--- Start Document extract ---

Thus, the broad goals and specific objectives of the grant are to:

1. Goal: enhance student learning by improving higher-order thinking skills.

    Objectives: To increase students’ level of conceptual understanding and their ability to apply knowledge to new situations, think independently, and evaluate and communicate their inquiry process.

 

2. Goal: encourage inquiry-based methods of instruction across the curriculum.

    Objectives: To provide models that successfully apply inquiry-based methods in areas such as: writing to learn, interdisciplinary learning, theme-based learning, community-based projects, and service-learning; and to increase faculty/student collaboration across the curriculum.

 

3. Goal: infuse collaborative inquiry into the culture of the University of St. Thomas.

    Objective: To publicize the effect of inquiry-based methods on student learning and classroom instruction.

 

Together with UST matching funds, the Bush Foundation’s grant award is for $2,000,000 over three years, renewable for three more years.  Many of those funds will be regranted through two sets of programs:

 

1) grants to faculty:

 

· Project Grants: to implement inquiry-based teaching methods in undergraduate courses

· Core and Core Area Grants: to enhance inquiry-based teaching of core and core area courses

· Seed Grants: to support implementation of inquiry-based projects with external funding

· Dissemination Grants: to disseminate Collaborative Inquiry results at conferences

 

2) grants to students and their faculty mentors for student/faculty collaboration:

 

These grants are administered through the Young Scholars program.  The Young Scholars program awards $3,000 to a student and $500 to their faculty mentor for collaborative scholarship.  Students submit a proposal in April and are funded for 12 weeks of work during the summer.  (More information about the Young Scholars program is available at the Bush Grant website below).

--- End Document extract ---

== What to work on ==
1. Name each type of faculty grant listed in the grant overview.
2. Resume the grant overview after its final sentence.

--- Start Recorded data ---

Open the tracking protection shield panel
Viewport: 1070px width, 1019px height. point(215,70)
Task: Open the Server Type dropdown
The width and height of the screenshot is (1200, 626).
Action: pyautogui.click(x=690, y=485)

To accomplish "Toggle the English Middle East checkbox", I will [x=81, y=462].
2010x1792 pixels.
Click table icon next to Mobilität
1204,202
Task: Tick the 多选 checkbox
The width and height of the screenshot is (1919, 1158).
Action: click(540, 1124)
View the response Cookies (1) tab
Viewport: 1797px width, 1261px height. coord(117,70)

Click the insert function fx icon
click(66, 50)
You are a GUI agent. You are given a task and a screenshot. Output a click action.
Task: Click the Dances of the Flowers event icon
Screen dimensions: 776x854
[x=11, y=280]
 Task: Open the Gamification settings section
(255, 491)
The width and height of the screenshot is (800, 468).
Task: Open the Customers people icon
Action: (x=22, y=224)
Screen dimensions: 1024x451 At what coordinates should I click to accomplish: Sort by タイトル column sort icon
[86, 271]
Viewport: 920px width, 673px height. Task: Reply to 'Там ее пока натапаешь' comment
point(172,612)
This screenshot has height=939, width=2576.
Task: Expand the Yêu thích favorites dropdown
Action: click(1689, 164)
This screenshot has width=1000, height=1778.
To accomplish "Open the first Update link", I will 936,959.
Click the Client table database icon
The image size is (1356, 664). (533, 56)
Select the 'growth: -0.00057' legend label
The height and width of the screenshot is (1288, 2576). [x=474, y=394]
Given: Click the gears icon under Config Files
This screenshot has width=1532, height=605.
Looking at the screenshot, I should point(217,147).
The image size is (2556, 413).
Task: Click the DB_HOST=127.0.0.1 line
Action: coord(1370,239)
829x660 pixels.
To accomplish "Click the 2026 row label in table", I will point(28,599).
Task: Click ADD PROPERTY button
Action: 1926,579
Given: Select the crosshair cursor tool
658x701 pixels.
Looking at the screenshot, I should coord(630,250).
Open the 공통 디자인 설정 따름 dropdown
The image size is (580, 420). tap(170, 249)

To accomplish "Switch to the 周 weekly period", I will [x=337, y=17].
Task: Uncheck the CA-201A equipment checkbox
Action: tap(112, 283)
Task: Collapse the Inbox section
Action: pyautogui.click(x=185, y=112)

--- End Recorded data ---

== The answers ==
1. Project Grants, Core and Core Area Grants, Seed Grants, Dissemination Grants

2.
 

Faculty applying  for any Collaborative Inquiry funding are encouraged to read the full 20-page grant proposal, available at www.stthomas.edu/bushgrant.  Pages 6-9 provide examples of Collaborative Inquiry projects.

 

 

Guidelines for Grants to Faculty

 

Proposal Review Criteria   Reviewers must determine from the proposal narrative whether the project can make an appropriate and effective contribution to the goals of the Bush grant for Collaborative Inquiry.  Reviewers will be looking at the following criteria:

 

· Is the proposal clear, concise, and written for a general audience?
· What evidence is there of the need for the project?

· How, exactly, will students’ higher-order thinking skills be improved?

· How will the project director know that students’ thinking skills are improved (i.e. is there a good evaluation plan)?

· Is the project sustainable or will it end at the end of the grant period?
· Will the project director adequately disseminate results?

 

Required Forms for all four of these grants are given on the following pages and consist of:

1)  Cover Sheet,

2)  Budget Format page

3)  Grant Application Checklist.


1) Cover Sheet

 

Select one:

 

___ Project Grant

___ Core and Core Area Grant

___ Seed Grant

___ Dissemination Grant

 

Name:_____________________________ Dept./Program: _____________________

 

Mail # ______________Phone # _________ E-mail:___________________________

 

The date of my initial full-time employment at UST was: _______________________ and the status of my present employment (tenured, tenure-track, limited term, adjunct) at UST is: _________________________.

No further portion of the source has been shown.